デンマーク出身のアーティスト、Courtesyがリリースしたアルバム『fra eufori』は90s~00sのダンス・ポップをドラムレスなエレクトロニック・ミュージックに翻案するカヴァーアルバムで、ダンス・ポップっていうかEnyaも2曲とか入ってて選曲が納得感とおもしろどっちもあって、かつCourtesyのアナログシンセのサウンドを多用したコンポジションがもともと好きだったこともありよく聴いていた。トランスがリバイバルしていたり、あるいはY2Kなダンス・ポップも再興していたり(Planet of the Bassってありましたねぇ…… あれなんだったんだ)する時代の流れを感じつつ、そこからちょっとずらしたアプローチが絶妙。

NiziU - HEARTRIS

NiziUの韓国デビューシングルはRealSoundで記事も書いたんだけどすごく塩梅がよくて、韓国語だしちょっと懐かし目のK-POPっぽい感じ(初期TWICEとか……)かしらと思うと、ちょっとコード進行とかアレンジにJ-POPっぽさも残っていて、Kポっぽい風合いのなかにアニメ調のカットが入ってくるMVもあわせて派手さはないが結構凝ったことをしている秀作。しかし秀作と言ってすますには、良すぎる! なんだかんだめっちゃ聴いてしまった。

伊藤美来 - 点と線

あほほど聴いたという意味では声優アーティスト・伊藤美来のシングル「点と線」も秋から冬にかけて延々とヘヴィロテだった。三拍子と四拍子のクロスするポリリズムを下敷きにした壮大でシネマティックなアレンジがどツボ。アニメ「星屑テレパス」のOPで、EDはサンドリオンが歌唱してやぎぬまかな、パソコン音楽クラブ、phritzが制作というのもなんかすごかった。アニメはTVerとFODでしか配信していなくておいてかれてしまいましたが……。

マカロニえんぴつ - 悲しみはバスに乗って

サラリーマンの悲哀を歌うという点である種ユニコーンイズムを継承するようでいて、ひょうひょうとしたユーモアのかわりに徹底的にウェットで痛みにあふれた言葉を容赦なく並べたこの曲はちょっと衝撃でもあった。
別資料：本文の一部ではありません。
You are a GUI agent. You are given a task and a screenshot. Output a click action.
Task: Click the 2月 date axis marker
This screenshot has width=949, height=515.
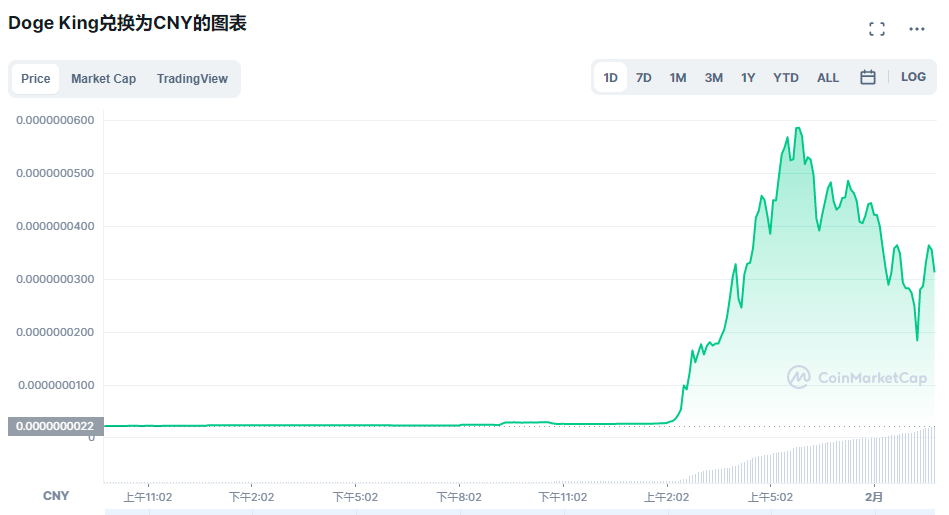click(x=874, y=496)
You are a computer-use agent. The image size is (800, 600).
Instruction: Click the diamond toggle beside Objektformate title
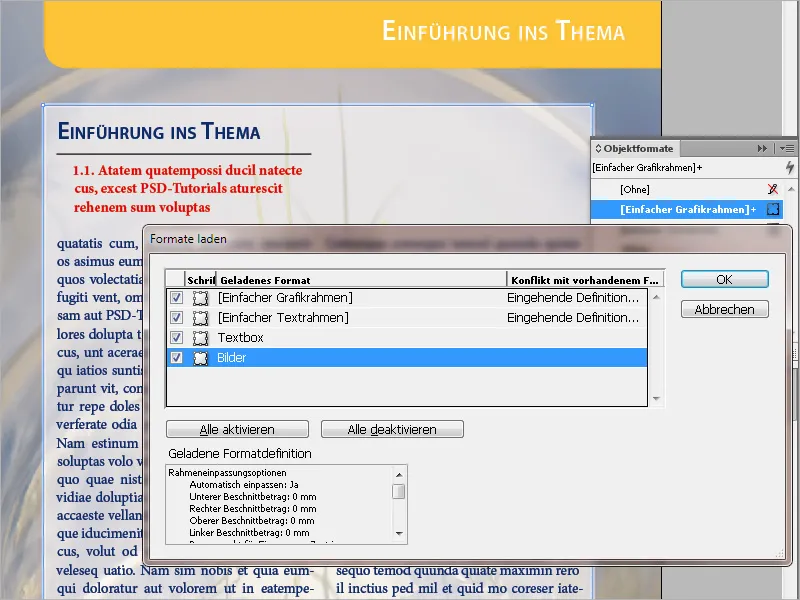click(599, 148)
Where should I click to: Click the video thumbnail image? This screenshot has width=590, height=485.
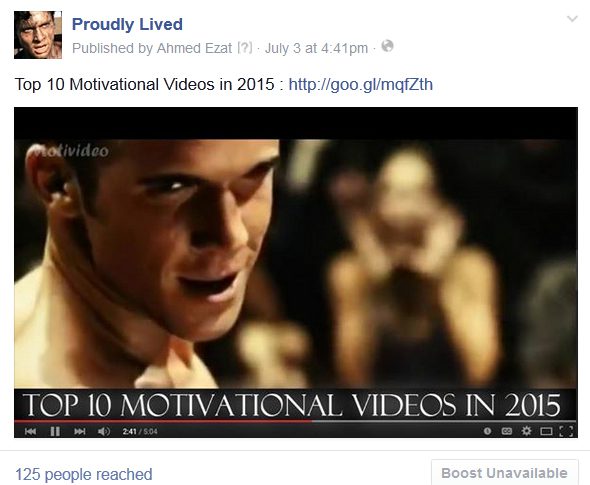(296, 263)
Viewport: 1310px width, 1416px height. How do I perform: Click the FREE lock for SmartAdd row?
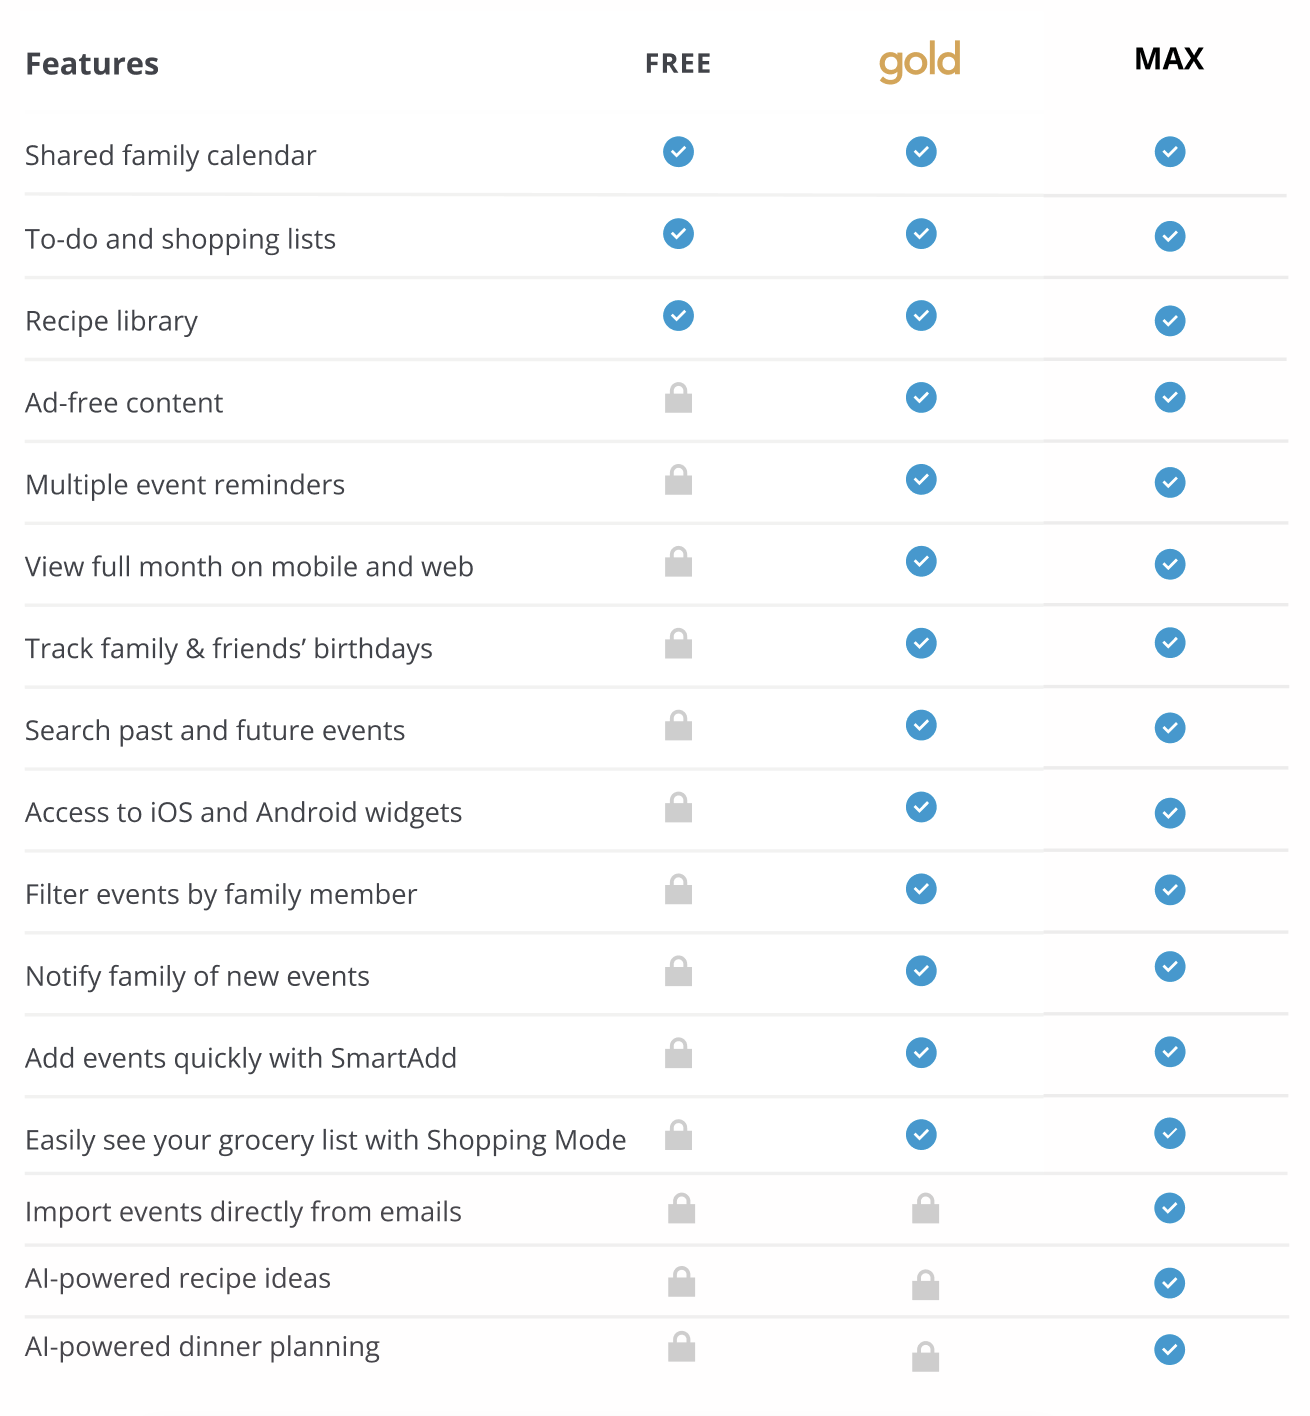pos(678,1053)
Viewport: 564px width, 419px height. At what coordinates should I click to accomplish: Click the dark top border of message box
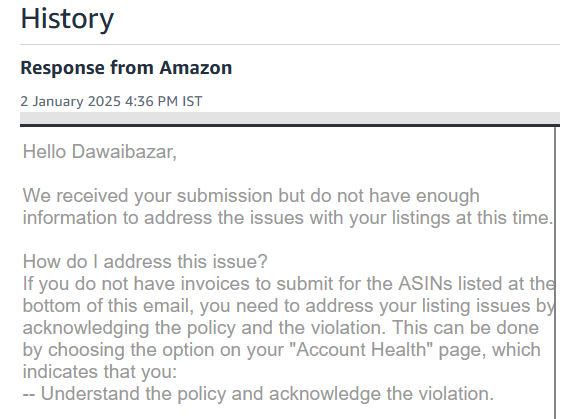[290, 125]
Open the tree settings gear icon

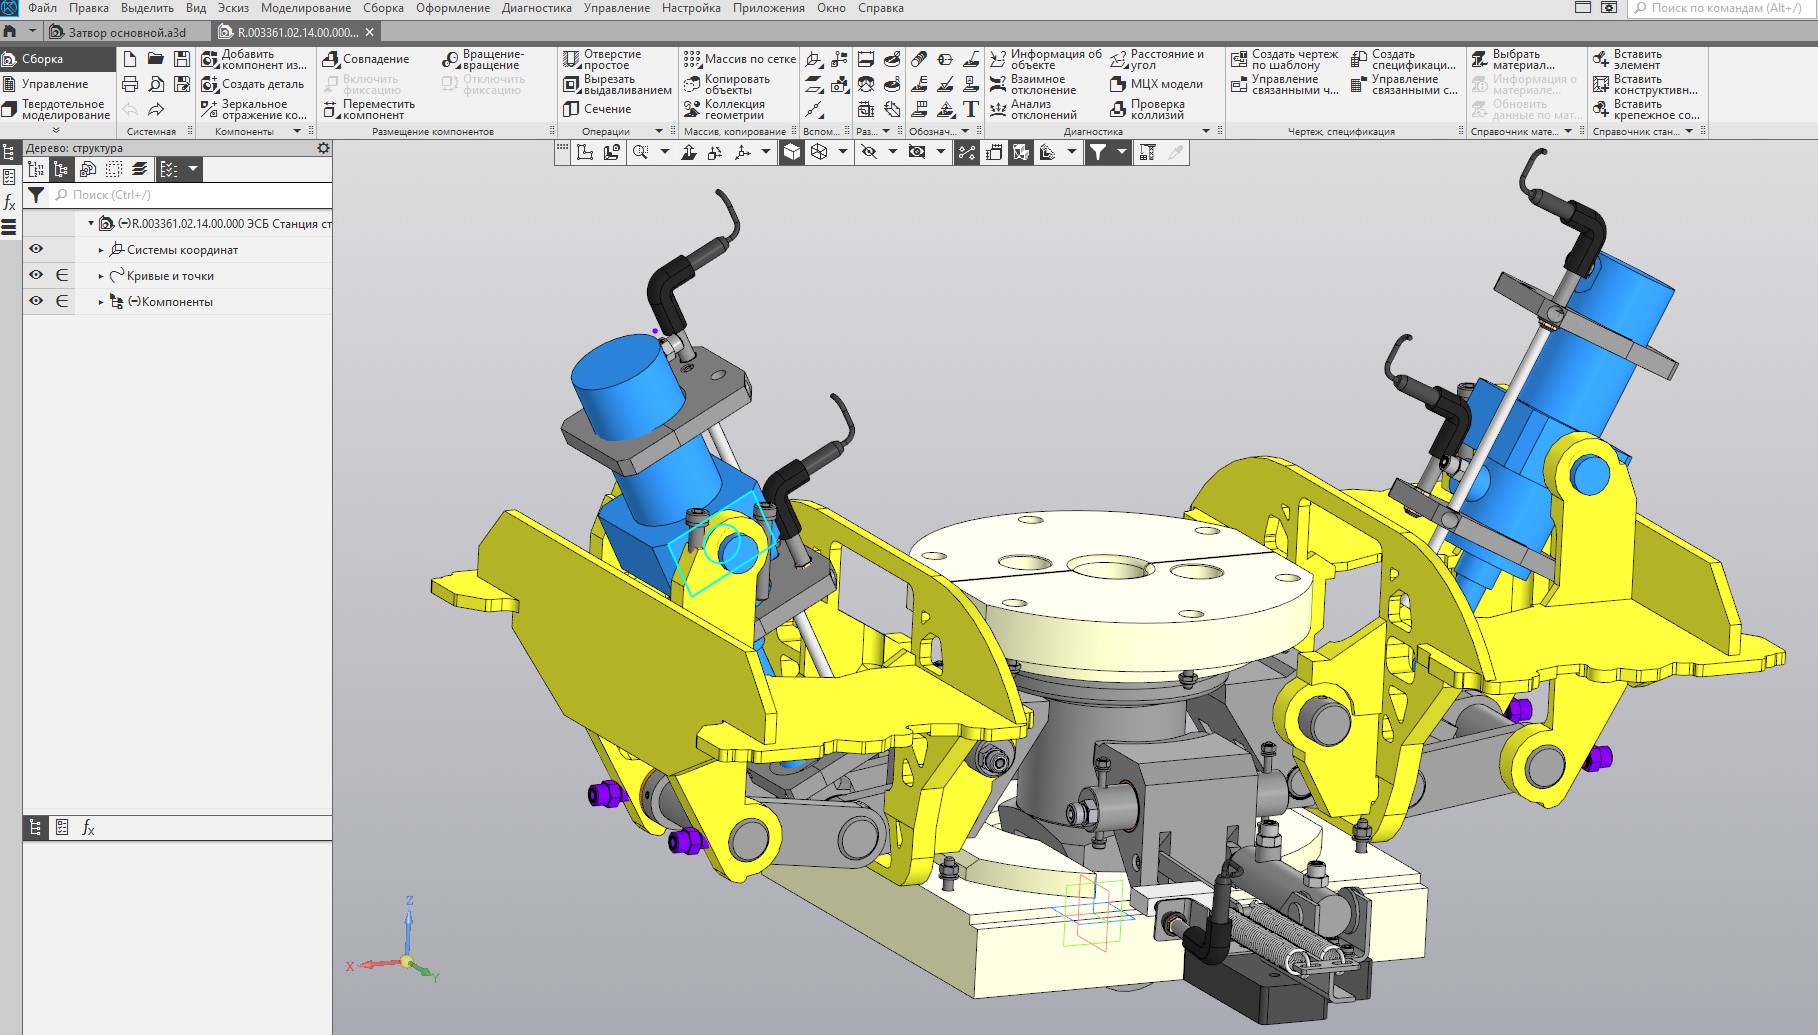coord(323,148)
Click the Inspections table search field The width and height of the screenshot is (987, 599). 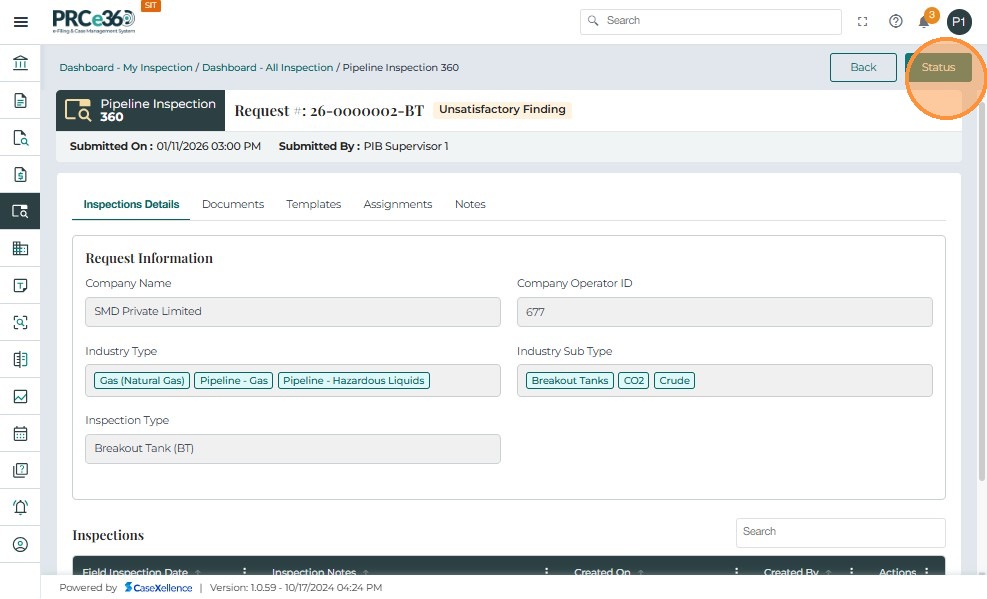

「まだまだまだぼくは青二才、赤ん坊は一歳/涙で滲むは給料明細」というアナクロで陳腐な「世知辛さ」から、「あ、そういえば」の一言を蝶番にして「今日はあいつの命日だ/なんで死んだんだっけ/どうして死ななきゃいけなかったんだろう」という深い「悲しみ」にためらいなく突っ込んでいくこのドラマが、詞全体に漂うどうしようもなくコンサバな空気感(「ありきたりな幸せ」)をかき乱していて、そのバランス感覚に戦慄する。

MVは正直いってあんま好きではない

Batu - Through The Glass

ブリストルのプロデューサー、Batuは今年2枚のEPを出している(はず)で、どちらも内容が素晴らしかったのだけれど、5月の「For Spirits」のラストチューンを。サンプルのシンプルなループを軸にドローンや細やかなリフで常に動きをつくりだし、後半からあらわれるベースラインにダンスフロアの残影をしのばせながらも、カタルシスに達してしまうことは避ける。それでも高まり続ける緊張感がふわっと緩和されるさりげないラストはさすが。4分弱の見事なコンポジション。

パソコン音楽クラブ - Day After Day feat. 高橋芽以

アルバム『FINE LINE』を締めくくる1曲としてこんなに完璧な曲もないだろうと思える1曲。前作から一転ポップでダンサブルにハジケた印象の強いアルバムだけれど、スキットを挟んだラスト3曲の展開は、実は『See-Voice』と本質的には通底する物語だったのかもしれないと気づきを得ながら日常に戻っていくようで見事。Overmonoの面影も感じるような端正だがアップリフティングなダンスビートに、抑制的ながらエモーショナルなメロディと言葉が噛み合った完璧さもすごければ、高橋芽以(LAUSBUB)の歌声も光っていて、2023年折に触れて思い出した1曲。